**EXERCISE DESCRIPTION**
Return all of the data exactly, omitting any images.

**DATASET ENTRIES**
********
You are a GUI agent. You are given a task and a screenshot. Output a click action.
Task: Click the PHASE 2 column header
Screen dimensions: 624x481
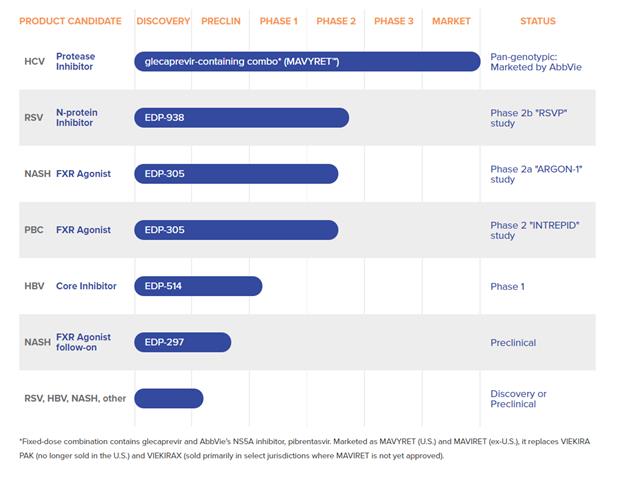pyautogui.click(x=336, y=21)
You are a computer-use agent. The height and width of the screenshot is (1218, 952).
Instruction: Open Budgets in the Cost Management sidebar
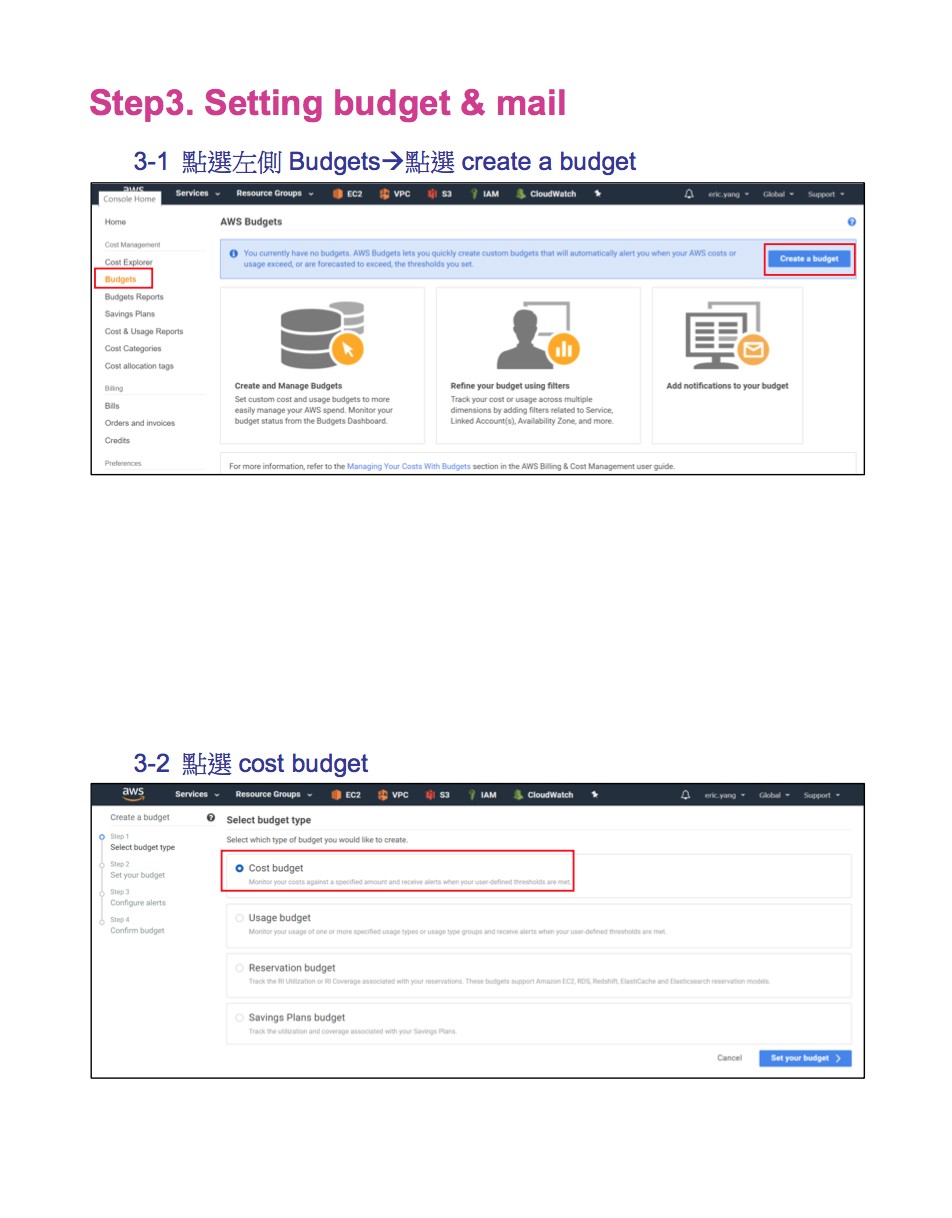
********
**EXERCISE OUTPUT**
You are a GUI agent. You are given a task and a screenshot. Output a click action.
Task: Click the PHASE 2 column header
Screen dimensions: 624x481
pyautogui.click(x=336, y=21)
You are a computer-use agent. The height and width of the screenshot is (1218, 952).
Instruction: Open Budgets in the Cost Management sidebar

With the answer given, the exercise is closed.